Extending homeomorphisms from closed countable sets to S^2

Question

Let $A, B \subset S^2$ be closed, countable sets and $\phi \colon A \rightarrow B$ be a homeomorphism. Can we extend $\phi$ to a homeomorphism from $S^2$ to itself?

It is well-known that the answer is yes if $A$ and $B$ are finite. When $A$ and $B$ have only one accumulation point, the question is equivalent to the extension of a bijection between closed discrete sets in $\mathbb R^2$ to an homeomorphism of $\mathbb R^2$ to itself. This is also not too difficult to construct. Similary, I think I can show it in the case that $A$ and $B$ have only finitely many accumulation points.

Answer 1

Yes. It follows from the Cantor case. First, it is no restriction to assume that $A,B$ are compact totally disconnected (e.g., countable) subsets of the plane and we want to prove that any homeomorphism $A\to B$ extends to a self-homeomorphism of the plane.

Lemma: every compact totally disconnected subset $K $ of $\mathbf{R}^k$ is contained in a Cantor subset of $\mathbf{R}^k$.

Proof: we can suppose $K$ nonempty. If $x$ is an isolated point in $K$, let $N_x$ be the distance of $x$ to its complement in $K$. Then choose a Cantor subset $L_x$ in $\mathbf{R}^k$ containing $x$, of diameter $<N_x/2$. Then $L=\bigcup L_x$ is nonempty compact, totally disconnected, contains $K$, and has no isolated point. (Totally disconnected requires a little argument: the point is to check that for every partition of $K$ into 2 clopen subsets $U,V$, there exists only finitely many $x$ such $L_x$ meets both $U$ and $V$, using that $N_x$ tends to zero and $U,V$ are at positive distance. Using this, it's easy to extend continuously every continuous map $K\to\{0,1\}$ to $L$). So it's a Cantor set. $\Box$

Since it is known that every Cantor subset of the plane can be mapped by a self-homeomorphism of the plane onto the standard dyadic Cantor set in the line $\mathbf{R}\times\{0\}$ (This follows from the Denjoy-Riesz theorem, see this MathSE post), we can suppose $A$, $B$ are contained in this given dyadic Cantor set.

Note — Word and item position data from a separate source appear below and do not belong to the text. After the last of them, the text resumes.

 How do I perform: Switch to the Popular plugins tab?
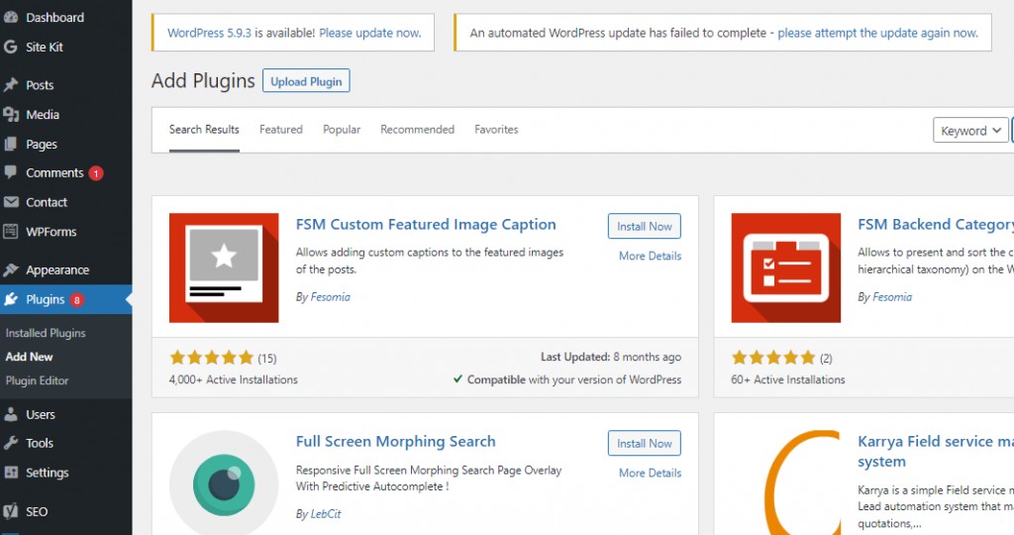coord(342,130)
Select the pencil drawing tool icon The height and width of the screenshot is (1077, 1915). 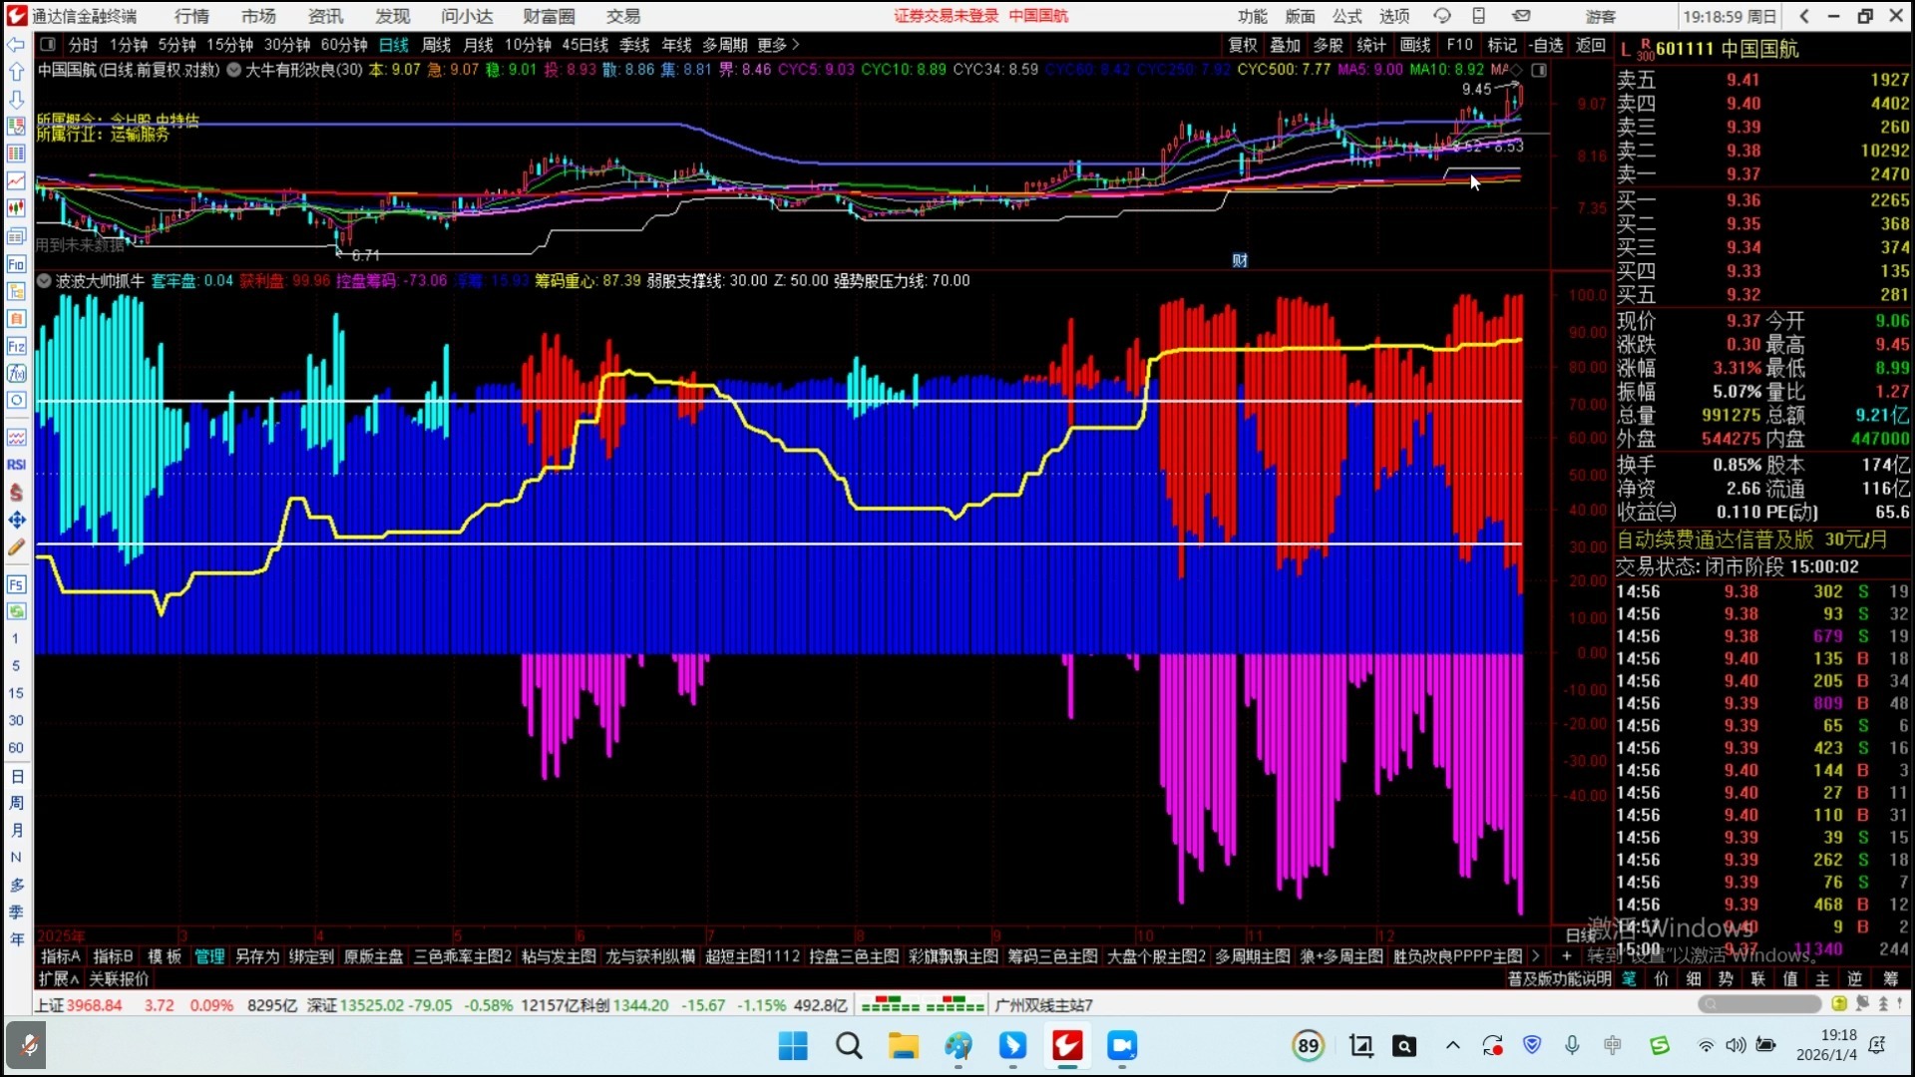point(16,547)
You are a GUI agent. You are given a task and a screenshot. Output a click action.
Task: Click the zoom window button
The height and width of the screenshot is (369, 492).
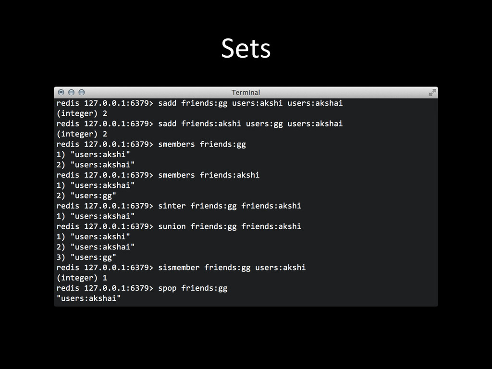pyautogui.click(x=82, y=92)
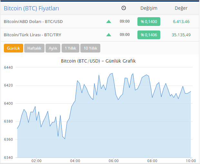200x164 pixels.
Task: Click the % 0,1406 change badge
Action: pos(149,35)
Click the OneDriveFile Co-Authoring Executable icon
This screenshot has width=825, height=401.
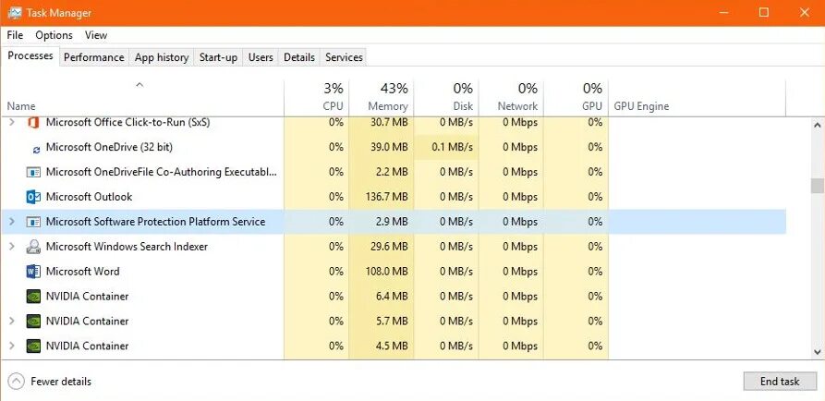33,172
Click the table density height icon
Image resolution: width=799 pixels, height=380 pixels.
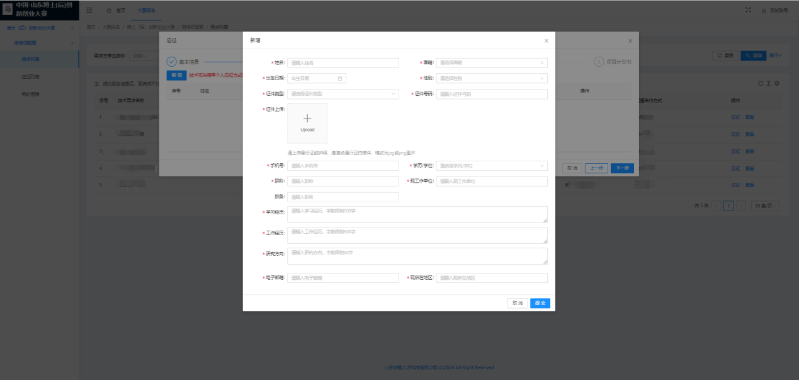[768, 83]
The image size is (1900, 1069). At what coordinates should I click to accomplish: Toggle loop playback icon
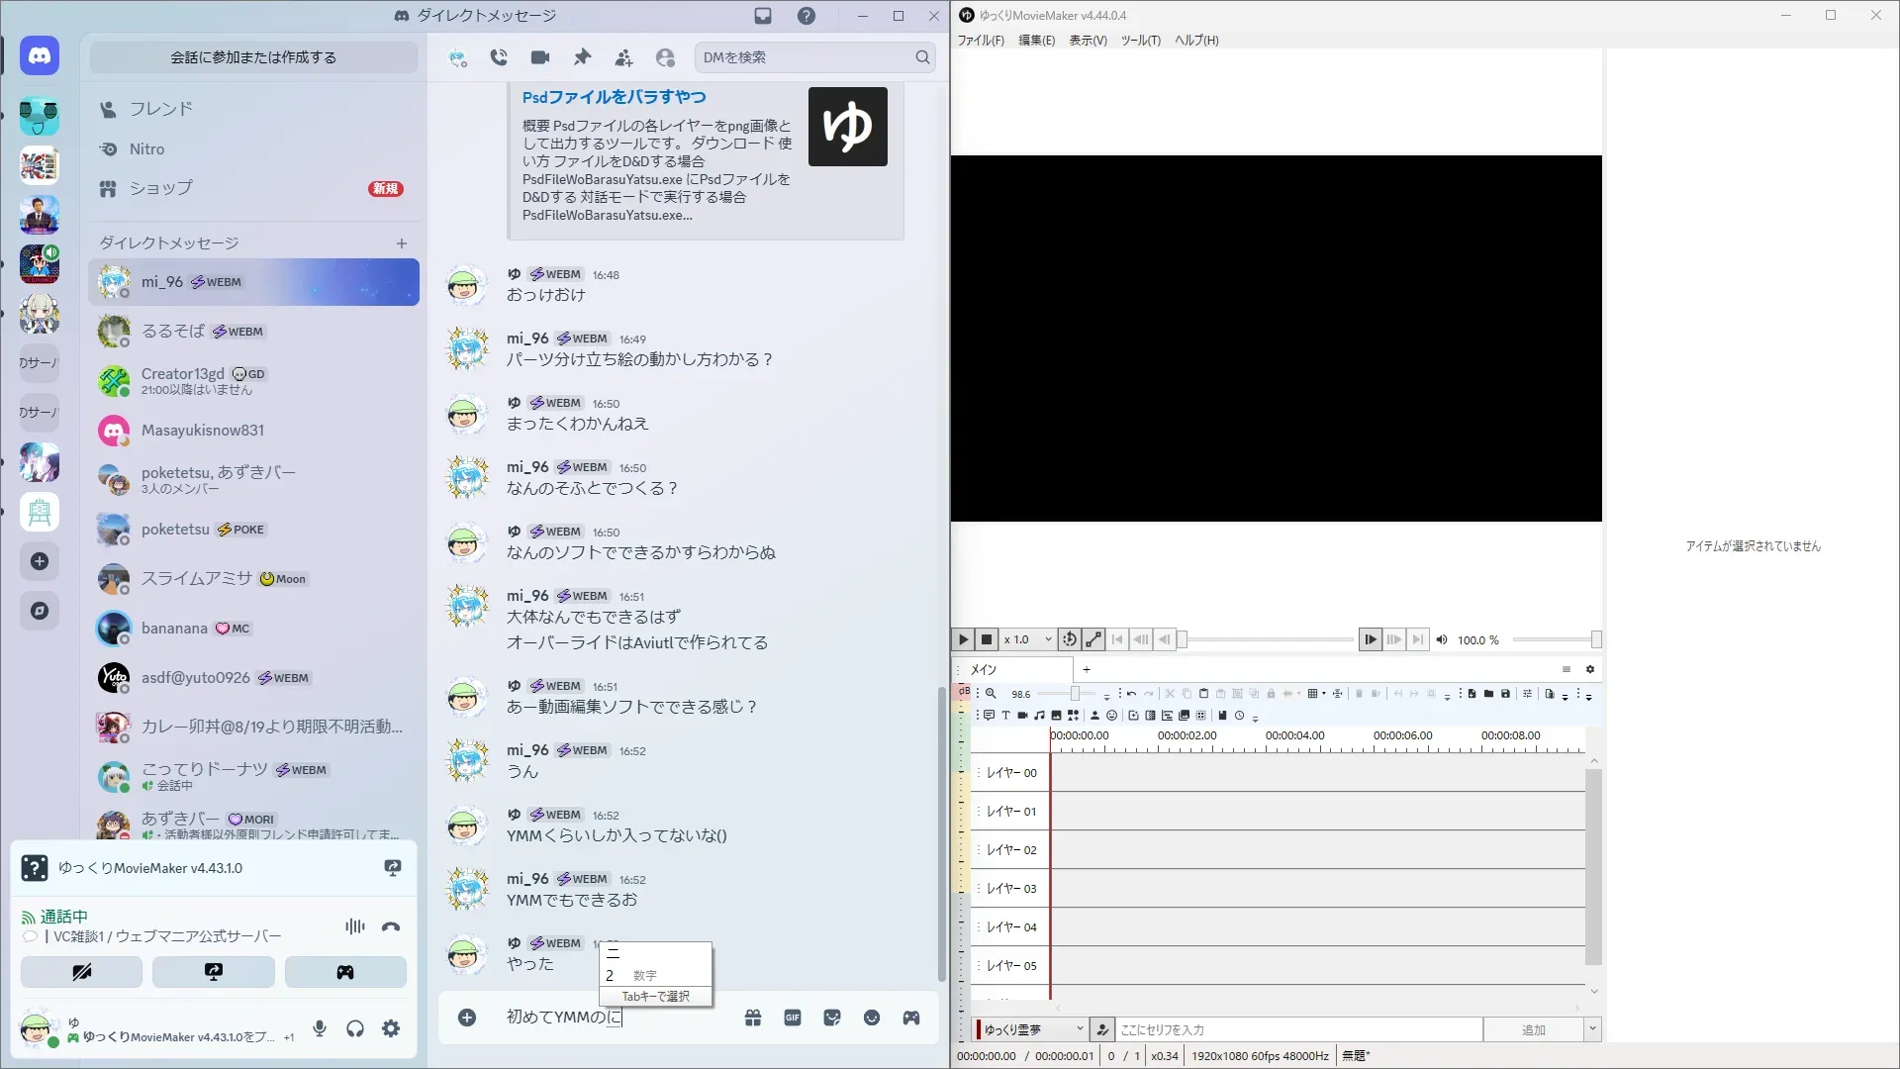pyautogui.click(x=1069, y=639)
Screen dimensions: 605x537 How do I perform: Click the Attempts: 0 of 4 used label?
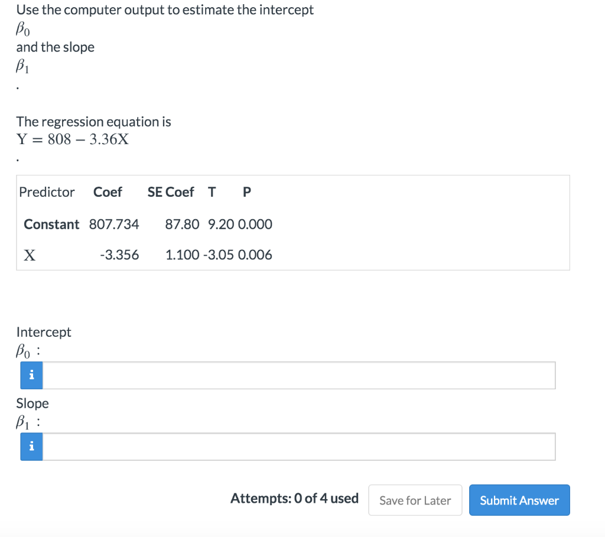point(294,499)
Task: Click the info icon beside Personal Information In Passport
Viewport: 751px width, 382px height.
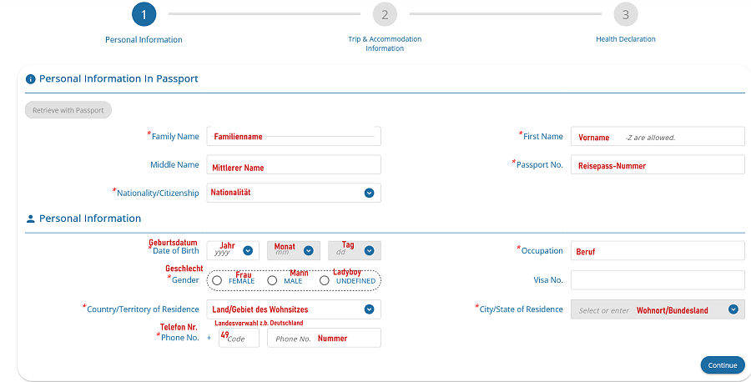Action: (31, 79)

So now consider $A,B$ in $\mathbf{R}\times\{0\}$. Then if $Q$ is a Cantor set, clearly every homeomorphism $A\to B$ extends to a homeomorphism $A\times Q\to B\times Q$. Assuming $A$ nonempty, $A\times Q$ is a Cantor set. Hence if we have proved the extension result in the Cantor case, we are done.

So after this second reduction, we can assume $A=B$ is the standard dyadic Cantor set in $\mathbf{R}\times\{0\}$. This case is not obvious, but is already answered in this other MathSE post, with a reference to Edwin E. Moise's book Geometric Topology.

Answer 2

$A\cup B$ is countable and closed, so there is a point $n\in S^2\setminus (A\cup B)$ with an open disk centered at $n$ that does not meet $A\cup B$. Using stereographic projection from the pole $n$, we consider $A$ and $B$ as closed, bounded subsets of the plane. Moreover, each set is totally disconnected. We then apply the following theorem:

Theorem 13.7 [page 93 of Moise's Geometric topology in dimensions 2 and 3]:

Let $M$ and $M'$ be totally disconnected compact sets in $\mathbb{R}^2$, and let $f:M\to M'$ be a homeomorphism. Then $f$ has an extension $F:\mathbb{R}^2\to \mathbb{R}^2$.

The extension $\tilde{F}: S^2\to S^2$ of $F$ to the sphere is still a homeomorphism.

Answer 3

The answer is yes in higher dimensions too: see Georgakopoulos - Every countable compact subset of S^n is tame.

In two dimensions, the generalisation to totally disconnected compact sets (Theorem 13.7 in David Snyder's answer) can also be deduced from Richards' classification of non-compact surfaces.